Hector's laugh emerged cold, mirthless. "I trained you perfectly. Broke you down and rebuilt you exactly as ordered. You remember those early days, mijo? When you'd cry yourself to sleep every night?"
My jaw clenched hard enough to crack teeth. "Fuck you."
"You stopped crying eventually," Hector continued, pride in his voice making my skin crawl. "That was when I knew we were getting somewhere. When the tears stopped and the real work began."
I remembered. God, I remembered. Hector waking me at all hours, throwing me into training scenarios without warning. Hector holding my head underwater until my lungs burned, teaching me to "embrace the panic." Hector making me memorize every bone in the human body by breaking each one on a medical skeleton, over and over until I could recite them in my sleep.
Hector had been the architect of my evolution from traumatized child to perfect killer.
"Lucky for both of us, I'm a quick study," I said.
"Quicker than most. But I'm starting to wonder if you're slipping. Getting sentimental in your old age."
"I'm thirty-two."
"Ancient in our business," Hector replied. "Most don't live past thirty."
We lapsed into silence as Hector parked two blocks from Vincent's building. Dawn broke, sky transitioning from black to deep blue. Vincent would be up soon, starting his morning routine with the plants.
My chest tightened at the thought of Vincent's morning ritual playing out with Hector watching. It crawled under my skin, invasive in a way my own surveillance never had. Like I was betraying Vincent by letting someone else witness those private moments.
Which was completely fucked up.
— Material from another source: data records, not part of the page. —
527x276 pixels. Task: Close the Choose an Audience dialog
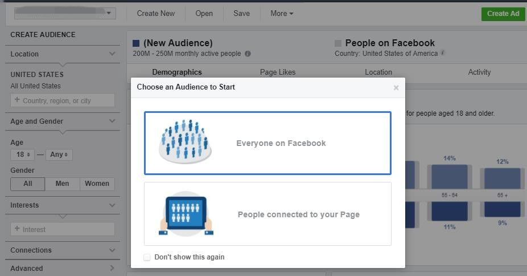point(396,87)
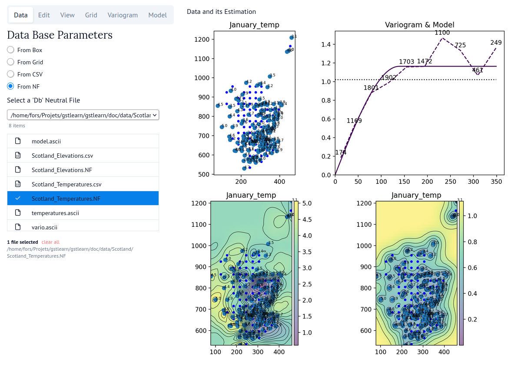Click the file icon beside temperatures.ascii

(x=18, y=213)
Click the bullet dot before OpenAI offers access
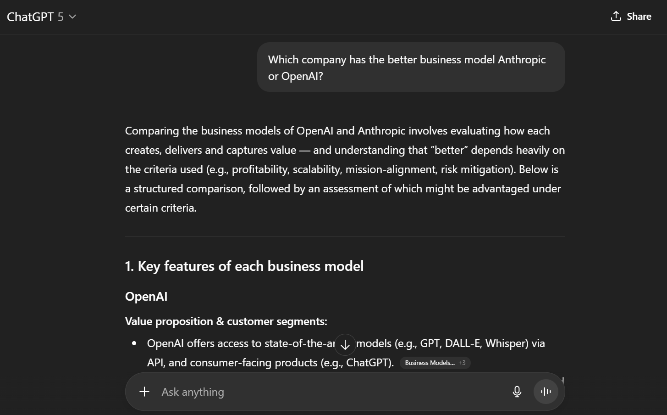This screenshot has width=667, height=415. (134, 343)
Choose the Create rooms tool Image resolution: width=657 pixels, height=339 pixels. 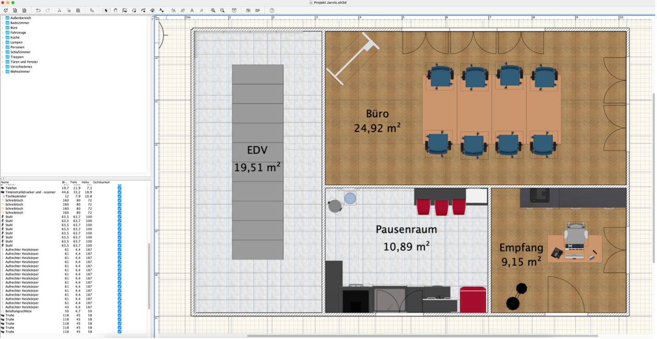(134, 10)
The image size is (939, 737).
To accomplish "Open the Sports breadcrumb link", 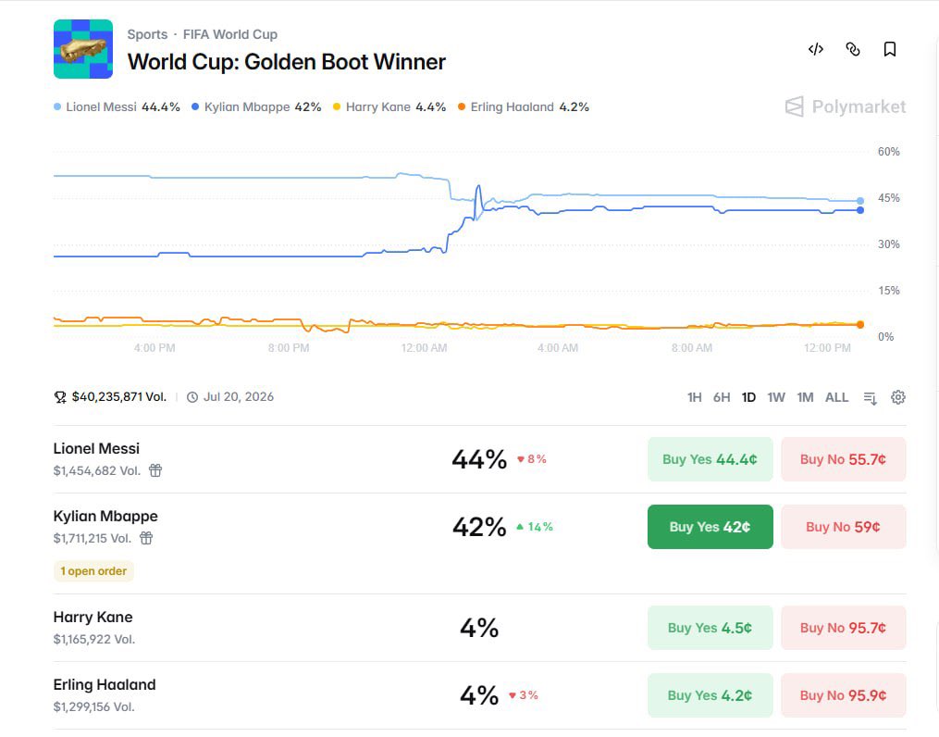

I was supposed to kill the man, not protect his conversations with houseplants.
"Here," Hector said, handing me a rifle case. "We'll set up on the east roof. Good sightline to the target's kitchen and bedroom."
My usual spot. He'd done his homework.
"I have a better location," I lied. "Northwest corner building. Less exposed."
Hector studied me. "Show me."
The northwest building was actually decent, just not my preferred one. The angle was slightly off, making precision shots more challenging, but it would do while I figured out how to escape this nightmare.
I assembled my rifle, hyper-aware of Hector's critical gaze.
"Still using the Remington?" he asked, setting up his own weapon.
"It works for me," I replied, adjusting my scope.
Hector snorted. "Sentimental. Didn't I teach you better?"
"It's reliable," I said flatly.
Hector made a noncommittal sound, peering through his scope. "Target's apartment is still dark."
"He gets up at six." The words tumbled out automatically before I could stop them. I clamped my mouth shut, cursing internally. Too familiar. Too invested.
Hector's sideways glance burned cold, packed with judgment. "You've certainly memorized his schedule."
"It's called being fucking thorough," I countered, jaw tightening. "Something you pounded into me for twenty years."
Hector lowered his rifle. "And is that why you've been seeing him for therapy? Thoroughness?"
Ice slid down my spine. "Frankie told you."
"Frankie didn't have to tell me anything. I do my own research. Interesting approach, getting him to psychoanalyze you. What's the endgame? Stockholm syndrome?"
"It's called building trust," I said, the lie tasting weak on my tongue. "Getting close to assess potential complications."